Post-processing: regex out the [__DC__("...") --> "..."] blocks and either (a) replace with resolved Data Commons values, or (b) render as inline citations.
RAG flow: query Data Commons first, inject tabular context, then prompt normally.
Minimum invocation — RIG
from transformers import AutoTokenizer, AutoModelForCausalLM
import torch
model_id = "google/datagemma-rig-27b-it"
tokenizer = AutoTokenizer.from_pretrained(model_id)
model = AutoModelForCausalLM.from_pretrained(
model_id, device_map="auto", torch_dtype=torch.bfloat16
)
prompt = "What are the demographic trends in Sunnyvale, California?"
inputs = tokenizer(prompt, return_tensors="pt").to("cuda")
out = model.generate(**inputs, max_new_tokens=1024)
print(tokenizer.batch_decode(
out[:, inputs["input_ids"].shape[1]:],
skip_special_tokens=True
)[0])
Then run a resolver that extracts each [__DC__(q) --> ""] and hits the Data Commons API.
When to choose it over base Gemma 4
- You're building a statistics-grounded assistant (government data, public health, economic indicators) and need low hallucination on numbers.
- You're okay with a 27B model — DataGemma only ships at this size.
- Your domain overlaps Data Commons coverage (US-heavy, but growing internationally).
Base Gemma 4 + a conventional RAG pipeline can do the same thing if you bring your own retriever.
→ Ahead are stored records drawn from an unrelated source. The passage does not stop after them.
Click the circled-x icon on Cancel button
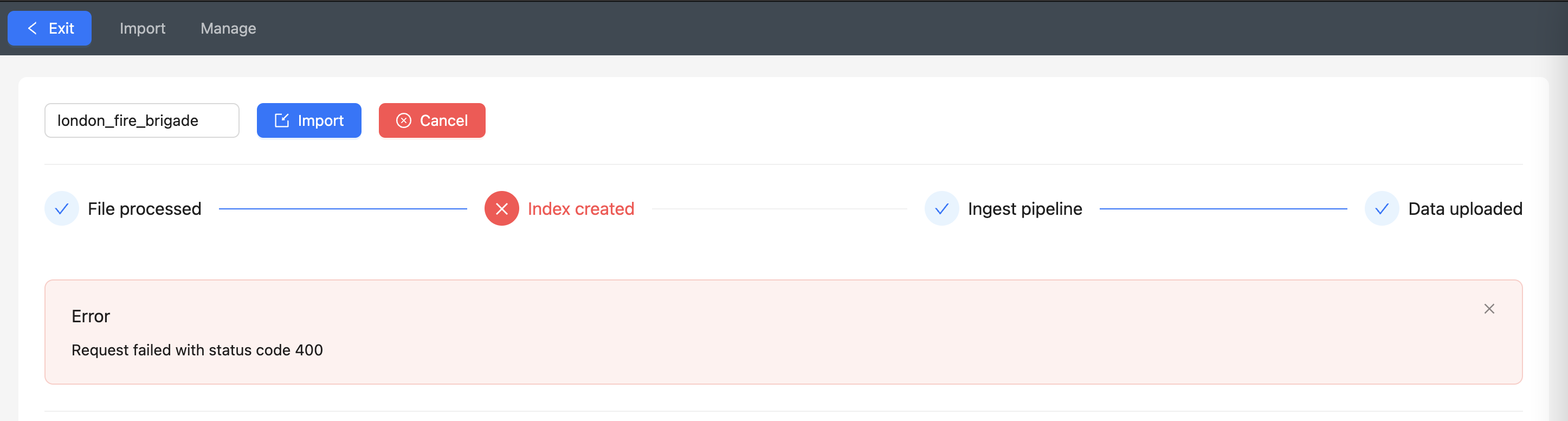Viewport: 1568px width, 421px height. pyautogui.click(x=404, y=120)
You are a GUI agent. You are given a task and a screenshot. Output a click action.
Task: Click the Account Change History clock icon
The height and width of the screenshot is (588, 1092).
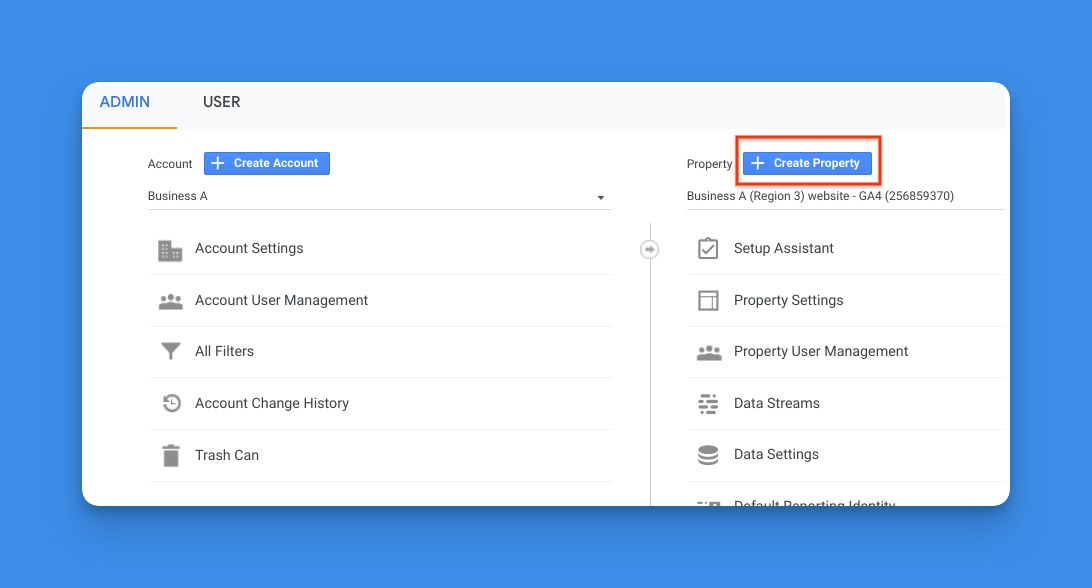pyautogui.click(x=170, y=403)
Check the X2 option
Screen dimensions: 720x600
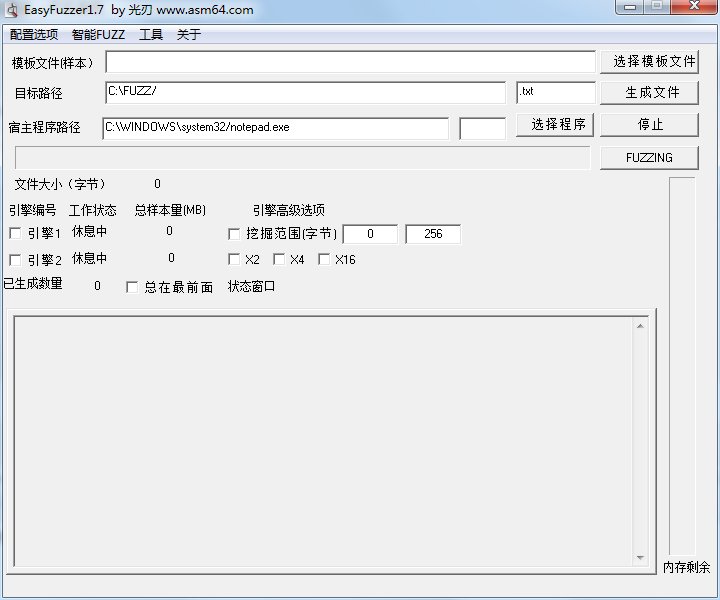click(x=235, y=260)
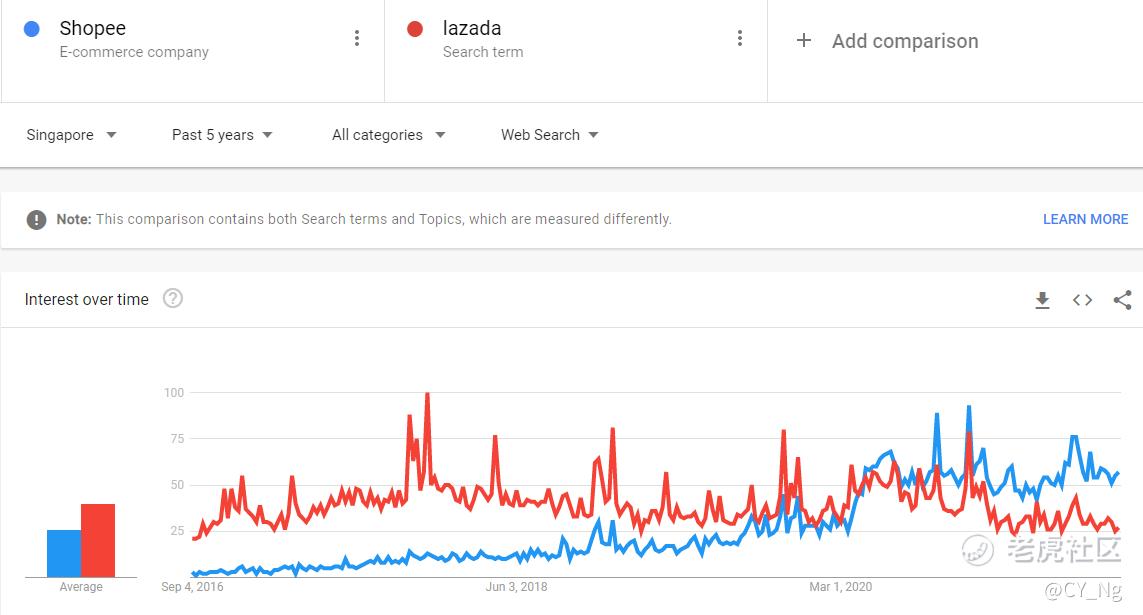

DataGemma's value is the trained inline-citation behavior (RIG) — Gemma 4 won't emit that format without prompting gymnastics.
Homelab fit
Low. No current Seth project leans on statistical grounding. Niche for a news-summary use case (POS-Automation daily print) if Seth ever wants "US inflation was X% as of Y" kind of interjections — but then a simple Data Commons API call from the script is cheaper than running a 27B model.